Por Rafael Terra
O fenômeno dos bebês reborn ganhou os holofotes mais uma vez. Mas desta vez, não pelo que representam, e sim por aquilo que provocam nos outros. De repente, o estranho virou meme, o afeto virou piada, e a conversa virou moeda. Não estamos mais falando sobre bonecos realistas, mas sobre o modo como reagimos ao inusitado. E aí está o verdadeiro assunto: não é sobre quem adota reborns, é sobre quem aponta o dedo e lucra com isso.
Vivemos em uma era onde o conteúdo não precisa fazer sentido, só precisa gerar reação. O algoritmo premia o que movimenta. E o diferente, o desconfortável, o “bizarro” encaixa perfeitamente nesse jogo. Influenciadores que zombam dos reborns, mas depois publicam stories com suas versões reborn são exemplos claros do que a web se tornou: um ciclo onde até a crítica vira capital simbólico.

========

● Sobre a tarefa:
Reproduza, sem nenhuma alteração, o trecho do texto sobre os bebês reborn que vai de "Por Rafael Terra" até "lucra com isso.".

● Dados de origem:
========

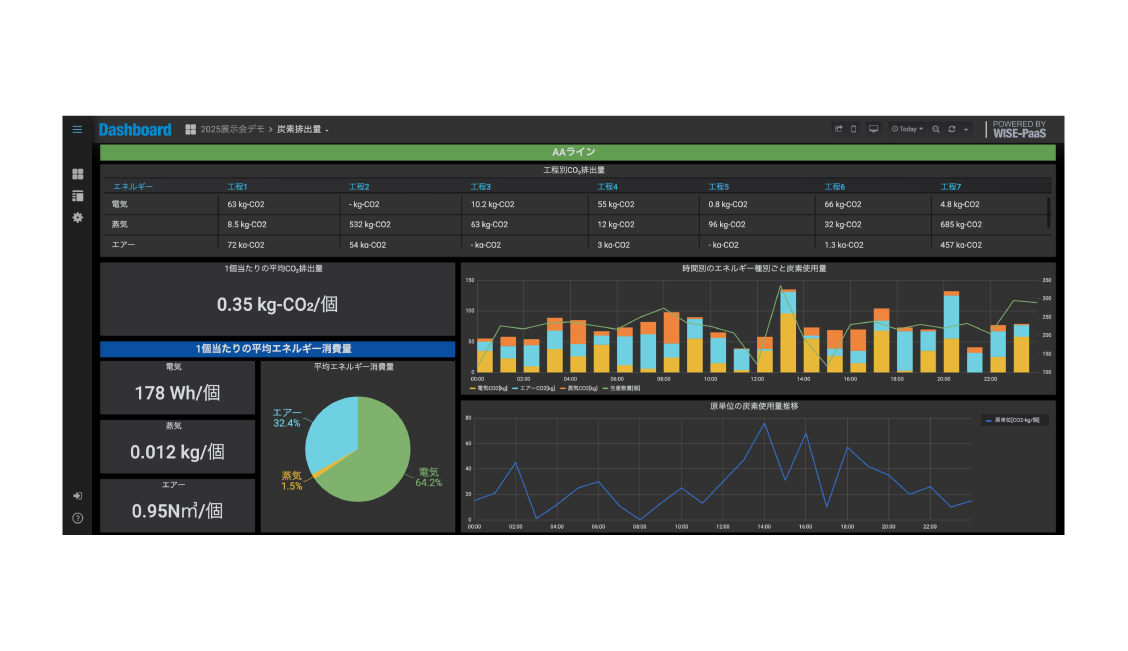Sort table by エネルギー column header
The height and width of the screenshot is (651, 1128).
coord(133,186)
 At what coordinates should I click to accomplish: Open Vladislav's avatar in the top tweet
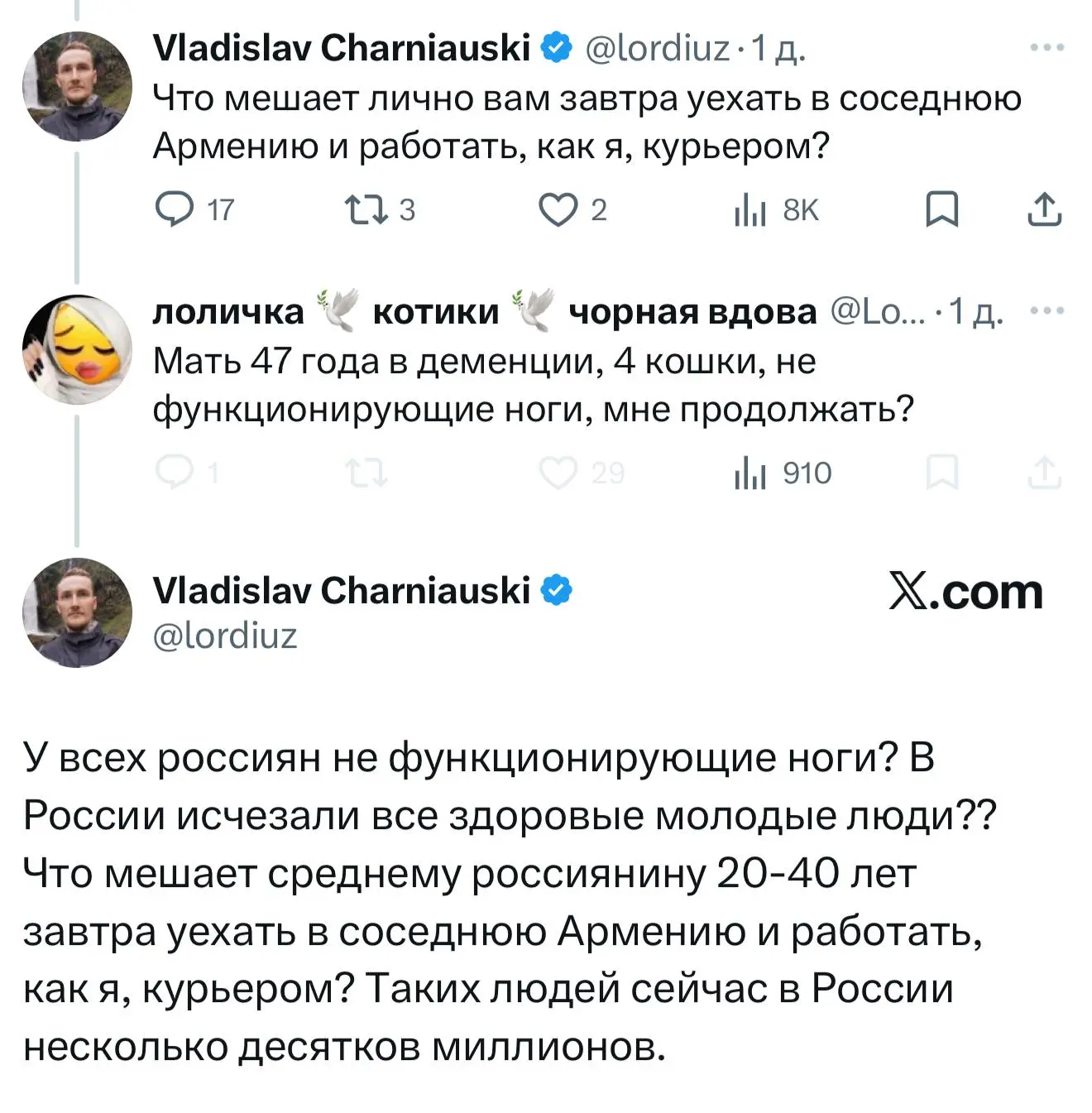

========

● Resposta da tarefa:
Por Rafael Terra
O fenômeno dos bebês reborn ganhou os holofotes mais uma vez. Mas desta vez, não pelo que representam, e sim por aquilo que provocam nos outros. De repente, o estranho virou meme, o afeto virou piada, e a conversa virou moeda. Não estamos mais falando sobre bonecos realistas, mas sobre o modo como reagimos ao inusitado. E aí está o verdadeiro assunto: não é sobre quem adota reborns, é sobre quem aponta o dedo e lucra com isso.